Put the lines from the one containing "Task: Switch chart range to 1W" through the one containing "point(390,70)" into a JSON list of strings, one string per line, leaving out blank lines.

-- EXERCISE DATA --
--- START ---

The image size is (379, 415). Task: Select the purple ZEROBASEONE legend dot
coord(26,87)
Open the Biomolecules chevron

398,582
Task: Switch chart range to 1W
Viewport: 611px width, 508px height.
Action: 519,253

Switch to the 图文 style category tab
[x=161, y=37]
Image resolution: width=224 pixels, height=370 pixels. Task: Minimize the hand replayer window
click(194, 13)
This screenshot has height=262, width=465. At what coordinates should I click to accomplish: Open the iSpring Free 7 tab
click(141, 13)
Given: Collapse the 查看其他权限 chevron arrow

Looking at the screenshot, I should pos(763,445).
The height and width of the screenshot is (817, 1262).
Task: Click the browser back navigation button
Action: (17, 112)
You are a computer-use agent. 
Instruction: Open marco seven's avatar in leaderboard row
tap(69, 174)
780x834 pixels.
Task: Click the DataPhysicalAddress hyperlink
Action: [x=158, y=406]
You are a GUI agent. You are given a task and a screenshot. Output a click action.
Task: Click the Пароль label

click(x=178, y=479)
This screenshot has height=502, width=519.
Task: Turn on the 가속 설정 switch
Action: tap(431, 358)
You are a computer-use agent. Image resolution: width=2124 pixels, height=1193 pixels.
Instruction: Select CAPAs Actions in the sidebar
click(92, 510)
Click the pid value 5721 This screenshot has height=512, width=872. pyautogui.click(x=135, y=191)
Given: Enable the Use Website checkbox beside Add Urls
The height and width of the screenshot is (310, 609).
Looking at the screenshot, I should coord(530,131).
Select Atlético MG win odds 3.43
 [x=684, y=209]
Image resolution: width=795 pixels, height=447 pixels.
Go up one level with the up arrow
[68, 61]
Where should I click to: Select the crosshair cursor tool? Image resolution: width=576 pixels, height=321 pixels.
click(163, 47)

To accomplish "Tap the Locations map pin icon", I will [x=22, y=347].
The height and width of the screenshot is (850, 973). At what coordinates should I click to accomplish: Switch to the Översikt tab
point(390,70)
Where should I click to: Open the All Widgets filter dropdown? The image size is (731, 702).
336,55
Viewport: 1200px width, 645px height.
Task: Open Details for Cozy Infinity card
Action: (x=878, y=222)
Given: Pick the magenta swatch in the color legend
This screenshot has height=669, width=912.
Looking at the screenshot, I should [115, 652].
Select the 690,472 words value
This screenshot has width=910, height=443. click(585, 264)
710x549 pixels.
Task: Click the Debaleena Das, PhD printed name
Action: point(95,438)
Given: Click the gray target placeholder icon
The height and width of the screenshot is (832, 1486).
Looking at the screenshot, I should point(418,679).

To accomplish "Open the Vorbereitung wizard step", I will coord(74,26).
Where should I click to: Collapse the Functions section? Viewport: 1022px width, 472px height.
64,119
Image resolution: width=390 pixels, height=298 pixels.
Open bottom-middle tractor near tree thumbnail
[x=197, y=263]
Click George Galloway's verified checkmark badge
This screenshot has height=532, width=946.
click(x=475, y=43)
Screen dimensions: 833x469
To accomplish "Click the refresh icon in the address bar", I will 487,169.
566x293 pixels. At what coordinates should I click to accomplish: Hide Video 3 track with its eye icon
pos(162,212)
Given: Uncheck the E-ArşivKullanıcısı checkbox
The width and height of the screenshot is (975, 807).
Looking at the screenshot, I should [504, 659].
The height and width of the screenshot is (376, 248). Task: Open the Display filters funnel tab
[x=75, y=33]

--- END ---

-- CORRECT RESPONSE --
[
  "Task: Switch chart range to 1W",
  "Viewport: 611px width, 508px height.",
  "Action: 519,253",
  "Switch to the 图文 style category tab",
  "[x=161, y=37]",
  "Image resolution: width=224 pixels, height=370 pixels. Task: Minimize the hand replayer window",
  "click(194, 13)",
  "This screenshot has height=262, width=465. At what coordinates should I click to accomplish: Open the iSpring Free 7 tab",
  "click(141, 13)",
  "Given: Collapse the 查看其他权限 chevron arrow",
  "Looking at the screenshot, I should pos(763,445).",
  "The height and width of the screenshot is (817, 1262).",
  "Task: Click the browser back navigation button",
  "Action: (17, 112)",
  "You are a computer-use agent. ",
  "Instruction: Open marco seven's avatar in leaderboard row",
  "tap(69, 174)",
  "780x834 pixels.",
  "Task: Click the DataPhysicalAddress hyperlink",
  "Action: [x=158, y=406]",
  "You are a GUI agent. You are given a task and a screenshot. Output a click action.",
  "Task: Click the Пароль label",
  "click(x=178, y=479)",
  "This screenshot has height=502, width=519.",
  "Task: Turn on the 가속 설정 switch",
  "Action: tap(431, 358)",
  "You are a computer-use agent. Image resolution: width=2124 pixels, height=1193 pixels.",
  "Instruction: Select CAPAs Actions in the sidebar",
  "click(92, 510)",
  "Click the pid value 5721 This screenshot has height=512, width=872. pyautogui.click(x=135, y=191)",
  "Given: Enable the Use Website checkbox beside Add Urls",
  "The height and width of the screenshot is (310, 609).",
  "Looking at the screenshot, I should coord(530,131).",
  "Select Atlético MG win odds 3.43",
  " [x=684, y=209]",
  "Image resolution: width=795 pixels, height=447 pixels.",
  "Go up one level with the up arrow",
  "[68, 61]",
  "Where should I click to: Select the crosshair cursor tool? Image resolution: width=576 pixels, height=321 pixels.",
  "click(163, 47)",
  "To accomplish \"Tap the Locations map pin icon\", I will [x=22, y=347].",
  "The height and width of the screenshot is (850, 973). At what coordinates should I click to accomplish: Switch to the Översikt tab",
  "point(390,70)"
]